Un duel avec Dumas ?

Vers 1835 , Alexandre Dumas avait une maîtresse dont les beaux yeux me faisaient mourir d'amour. J'ai toujours respecté les épouses de mes amis : mais ce n'était pas une épouse. Le charme sous lequel je vivais irrésistiblement ne m'ôtait pas la conscience de ma trahison. J'hésitais à me déclarer... Un jour, montant chez Dumas, je me croisai avec lui dans l'escalier. Il me dit : « Venez donc avec moi au tir, nous reviendrons déjeuner après. »

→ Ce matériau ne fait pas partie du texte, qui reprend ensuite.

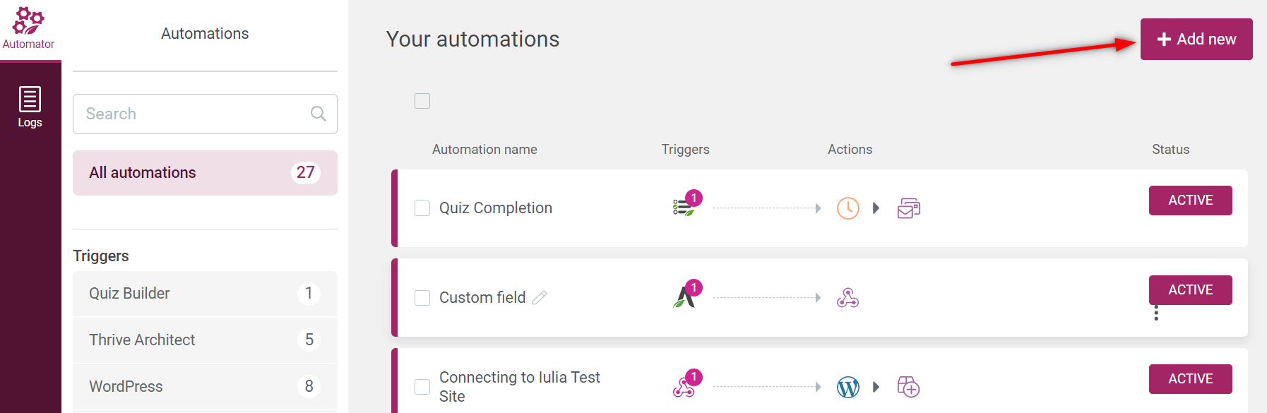The height and width of the screenshot is (413, 1267).
Task: Open the Automator home logo
Action: click(x=28, y=28)
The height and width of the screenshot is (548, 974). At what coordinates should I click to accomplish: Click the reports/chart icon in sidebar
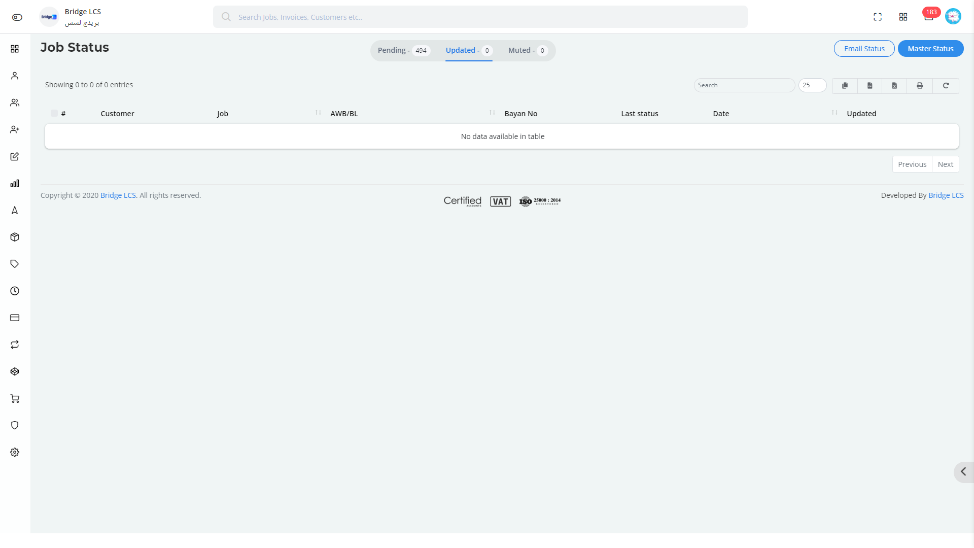15,183
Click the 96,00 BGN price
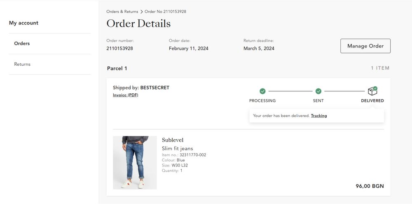 click(370, 186)
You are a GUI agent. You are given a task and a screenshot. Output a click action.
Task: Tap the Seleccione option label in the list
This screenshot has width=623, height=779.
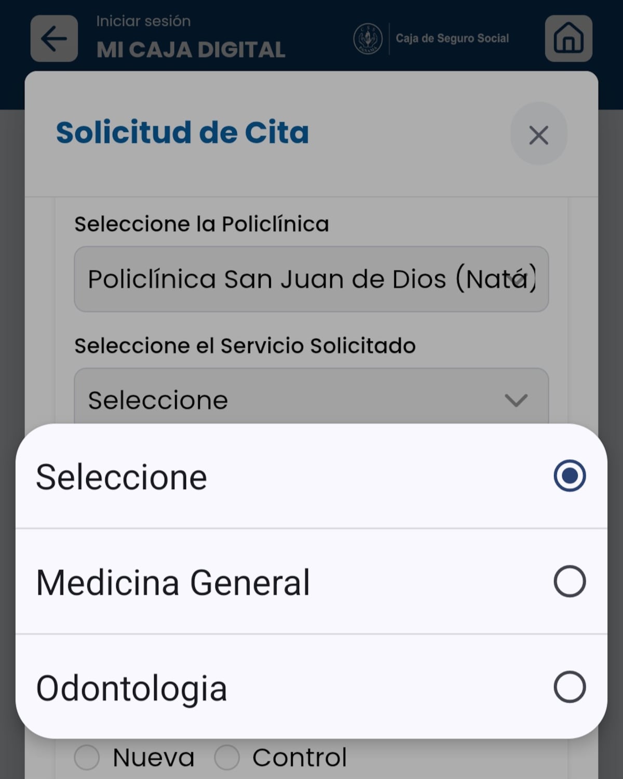(121, 477)
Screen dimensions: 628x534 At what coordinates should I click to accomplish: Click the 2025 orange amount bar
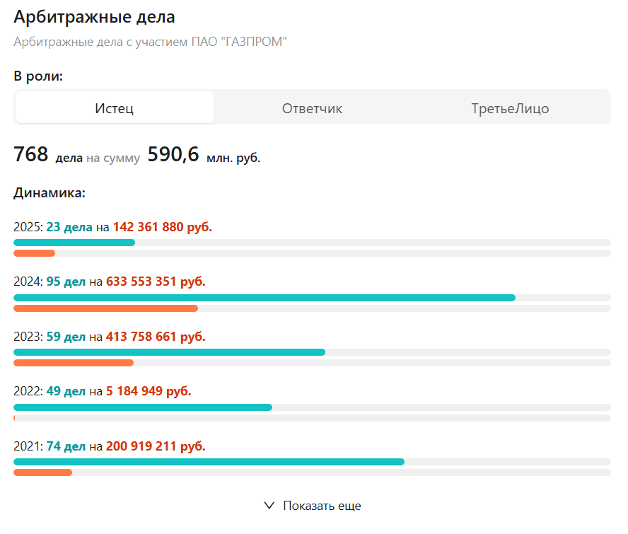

     Je n'ai pas la vue longue, mais j'ai le coup d'oeil juste : nous touchions des mouches nous cassions des poupées. Dumas me faisait des compliments, et cependant je savais à peine tenir le pistolet. Tout à coup, il demanda je ne sais quoi au garçon de tir. Ce dernier appuya sur un bouton. Un petit jet d'eau sortit du milieu d'une coupe de pierre s'élevant à deux ou trois pieds du sol.
     Le garçon alla chercher une boule de verre coloriée et la posa délicatement sur la pointe du jet d'eau.
     Ô surprise ! la boule de verre tourne, monte, descend, et se balance ainsi dans l'air comme une hirondelle par un temps de pluie.
     Dumas, d'un coup d'oeil et d'un coup de pistolet, casse la boule et en demande une autre.
     Je la manque, il la casse. Ainsi de suite (à six reprises).
     Quand il eut cassé sa demi-douzaine de boules, il me dit : « c'est un bon exercice le matin ; allons déjeuner. »
     En revenant, j'étais furieux ; je comprenais l'apologue, — et je me disais : au fait, comment se débarrasser de ce colosse ? Le frapper par derrière ne serait... pas loyal... Peut-être n'est-il pas aussi fort à l'épée, mais il a de si grandes jambes et de si grands bras !... Soyons prudent et évitons toute possibilité de duel... avec Alexandre Dumas.

Gérard de Nerval, Oeuvres complètes, Édition de Jean Guillaume et Claude Pichois, Tome III, Pleïade, Paris, Gallimard, 1993, pp.765-766.